Data for processing:
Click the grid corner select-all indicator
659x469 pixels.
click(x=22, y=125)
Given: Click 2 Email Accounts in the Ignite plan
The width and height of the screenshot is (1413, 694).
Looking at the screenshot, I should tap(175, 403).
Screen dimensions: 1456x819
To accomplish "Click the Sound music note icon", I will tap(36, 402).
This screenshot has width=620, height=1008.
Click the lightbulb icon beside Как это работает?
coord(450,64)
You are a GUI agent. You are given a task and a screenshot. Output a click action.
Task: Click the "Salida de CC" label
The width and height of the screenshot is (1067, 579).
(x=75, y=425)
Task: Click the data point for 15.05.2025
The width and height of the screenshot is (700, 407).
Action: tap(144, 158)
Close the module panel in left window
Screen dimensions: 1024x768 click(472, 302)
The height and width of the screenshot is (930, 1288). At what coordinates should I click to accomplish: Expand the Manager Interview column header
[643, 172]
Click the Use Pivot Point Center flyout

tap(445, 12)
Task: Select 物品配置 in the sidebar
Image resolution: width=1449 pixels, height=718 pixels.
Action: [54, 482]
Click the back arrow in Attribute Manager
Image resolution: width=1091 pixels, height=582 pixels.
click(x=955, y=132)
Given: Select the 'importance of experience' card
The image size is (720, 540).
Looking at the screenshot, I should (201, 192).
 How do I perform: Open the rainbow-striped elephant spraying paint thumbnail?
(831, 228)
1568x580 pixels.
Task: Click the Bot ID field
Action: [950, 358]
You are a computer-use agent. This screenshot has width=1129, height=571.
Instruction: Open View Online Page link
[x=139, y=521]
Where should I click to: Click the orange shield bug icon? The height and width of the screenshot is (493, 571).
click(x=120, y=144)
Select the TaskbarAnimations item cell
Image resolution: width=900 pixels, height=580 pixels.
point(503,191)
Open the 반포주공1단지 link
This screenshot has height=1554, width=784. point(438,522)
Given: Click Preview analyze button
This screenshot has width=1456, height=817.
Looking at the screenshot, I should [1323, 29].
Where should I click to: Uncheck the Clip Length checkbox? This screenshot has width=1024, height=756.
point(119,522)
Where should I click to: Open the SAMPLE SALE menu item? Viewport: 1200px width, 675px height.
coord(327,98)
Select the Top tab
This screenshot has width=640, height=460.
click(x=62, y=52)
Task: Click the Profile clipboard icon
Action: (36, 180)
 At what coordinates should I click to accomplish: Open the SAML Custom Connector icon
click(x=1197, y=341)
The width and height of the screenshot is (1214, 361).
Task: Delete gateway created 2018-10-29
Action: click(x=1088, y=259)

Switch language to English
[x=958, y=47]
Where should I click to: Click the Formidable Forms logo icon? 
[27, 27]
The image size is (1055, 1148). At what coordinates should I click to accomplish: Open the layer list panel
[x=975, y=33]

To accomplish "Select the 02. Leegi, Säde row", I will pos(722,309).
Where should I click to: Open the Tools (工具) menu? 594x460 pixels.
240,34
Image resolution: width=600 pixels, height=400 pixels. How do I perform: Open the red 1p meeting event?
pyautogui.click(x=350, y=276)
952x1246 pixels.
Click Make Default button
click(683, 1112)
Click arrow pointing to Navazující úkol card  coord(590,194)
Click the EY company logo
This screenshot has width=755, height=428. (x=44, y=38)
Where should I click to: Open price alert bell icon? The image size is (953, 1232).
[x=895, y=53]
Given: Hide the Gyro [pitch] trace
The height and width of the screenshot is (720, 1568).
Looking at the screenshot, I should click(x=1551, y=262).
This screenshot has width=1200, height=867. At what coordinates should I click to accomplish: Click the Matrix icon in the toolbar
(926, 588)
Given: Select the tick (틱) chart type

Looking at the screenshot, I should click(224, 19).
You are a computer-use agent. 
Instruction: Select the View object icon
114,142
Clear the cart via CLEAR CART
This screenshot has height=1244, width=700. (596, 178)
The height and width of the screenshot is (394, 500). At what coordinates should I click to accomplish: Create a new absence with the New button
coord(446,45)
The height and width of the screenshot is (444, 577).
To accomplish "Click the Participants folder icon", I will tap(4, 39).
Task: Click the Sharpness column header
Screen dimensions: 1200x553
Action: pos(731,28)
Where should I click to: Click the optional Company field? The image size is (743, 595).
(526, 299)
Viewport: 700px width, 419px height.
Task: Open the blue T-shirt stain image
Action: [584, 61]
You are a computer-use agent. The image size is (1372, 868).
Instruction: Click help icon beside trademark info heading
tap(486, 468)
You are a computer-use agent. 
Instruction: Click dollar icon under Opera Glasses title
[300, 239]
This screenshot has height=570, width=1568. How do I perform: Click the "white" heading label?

Brief:
The full listing above needs to be output exactly.

Response to the exercise:
Click the grid corner select-all indicator
659x469 pixels.
click(x=22, y=125)
Given: Click 2 Email Accounts in the Ignite plan
The width and height of the screenshot is (1413, 694).
Looking at the screenshot, I should tap(175, 403).
Screen dimensions: 1456x819
To accomplish "Click the Sound music note icon", I will tap(36, 402).
This screenshot has width=620, height=1008.
Click the lightbulb icon beside Как это работает?
coord(450,64)
You are a GUI agent. You are given a task and a screenshot. Output a click action.
Task: Click the "Salida de CC" label
The width and height of the screenshot is (1067, 579).
(x=75, y=425)
Task: Click the data point for 15.05.2025
The width and height of the screenshot is (700, 407).
Action: tap(144, 158)
Close the module panel in left window
Screen dimensions: 1024x768 click(472, 302)
The height and width of the screenshot is (930, 1288). At what coordinates should I click to accomplish: Expand the Manager Interview column header
[643, 172]
Click the Use Pivot Point Center flyout

tap(445, 12)
Task: Select 物品配置 in the sidebar
Image resolution: width=1449 pixels, height=718 pixels.
Action: [54, 482]
Click the back arrow in Attribute Manager
Image resolution: width=1091 pixels, height=582 pixels.
click(x=955, y=132)
Given: Select the 'importance of experience' card
The image size is (720, 540).
Looking at the screenshot, I should (201, 192).
 How do I perform: Open the rainbow-striped elephant spraying paint thumbnail?
(831, 228)
1568x580 pixels.
Task: Click the Bot ID field
Action: [950, 358]
You are a computer-use agent. This screenshot has width=1129, height=571.
Instruction: Open View Online Page link
[x=139, y=521]
Where should I click to: Click the orange shield bug icon? The height and width of the screenshot is (493, 571).
click(x=120, y=144)
Select the TaskbarAnimations item cell
Image resolution: width=900 pixels, height=580 pixels.
point(503,191)
Open the 반포주공1단지 link
This screenshot has height=1554, width=784. point(438,522)
Given: Click Preview analyze button
This screenshot has width=1456, height=817.
Looking at the screenshot, I should [1323, 29].
Where should I click to: Uncheck the Clip Length checkbox? This screenshot has width=1024, height=756.
point(119,522)
Where should I click to: Open the SAMPLE SALE menu item? Viewport: 1200px width, 675px height.
coord(327,98)
Select the Top tab
This screenshot has width=640, height=460.
click(x=62, y=52)
Task: Click the Profile clipboard icon
Action: (36, 180)
 At what coordinates should I click to accomplish: Open the SAML Custom Connector icon
click(x=1197, y=341)
The width and height of the screenshot is (1214, 361).
Task: Delete gateway created 2018-10-29
Action: click(x=1088, y=259)

Switch language to English
[x=958, y=47]
Where should I click to: Click the Formidable Forms logo icon? 
[27, 27]
The image size is (1055, 1148). At what coordinates should I click to accomplish: Open the layer list panel
[x=975, y=33]

To accomplish "Select the 02. Leegi, Säde row", I will pos(722,309).
Where should I click to: Open the Tools (工具) menu? 594x460 pixels.
240,34
Image resolution: width=600 pixels, height=400 pixels. How do I perform: Open the red 1p meeting event?
pyautogui.click(x=350, y=276)
952x1246 pixels.
Click Make Default button
click(683, 1112)
Click arrow pointing to Navazující úkol card  coord(590,194)
Click the EY company logo
This screenshot has width=755, height=428. (x=44, y=38)
Where should I click to: Open price alert bell icon? The image size is (953, 1232).
[x=895, y=53]
Given: Hide the Gyro [pitch] trace
The height and width of the screenshot is (720, 1568).
Looking at the screenshot, I should click(x=1551, y=262).
This screenshot has width=1200, height=867. At what coordinates should I click to accomplish: Click the Matrix icon in the toolbar
(926, 588)
Given: Select the tick (틱) chart type

Looking at the screenshot, I should click(224, 19).
You are a computer-use agent. 
Instruction: Select the View object icon
114,142
Clear the cart via CLEAR CART
This screenshot has height=1244, width=700. (596, 178)
The height and width of the screenshot is (394, 500). At what coordinates should I click to accomplish: Create a new absence with the New button
coord(446,45)
The height and width of the screenshot is (444, 577).
To accomplish "Click the Participants folder icon", I will tap(4, 39).
Task: Click the Sharpness column header
Screen dimensions: 1200x553
Action: pos(731,28)
Where should I click to: Click the optional Company field? The image size is (743, 595).
(526, 299)
Viewport: 700px width, 419px height.
Task: Open the blue T-shirt stain image
Action: [584, 61]
You are a computer-use agent. The image size is (1372, 868).
Instruction: Click help icon beside trademark info heading
tap(486, 468)
You are a computer-use agent. 
Instruction: Click dollar icon under Opera Glasses title
[300, 239]
This screenshot has height=570, width=1568. How do I perform: Click the "white" heading label?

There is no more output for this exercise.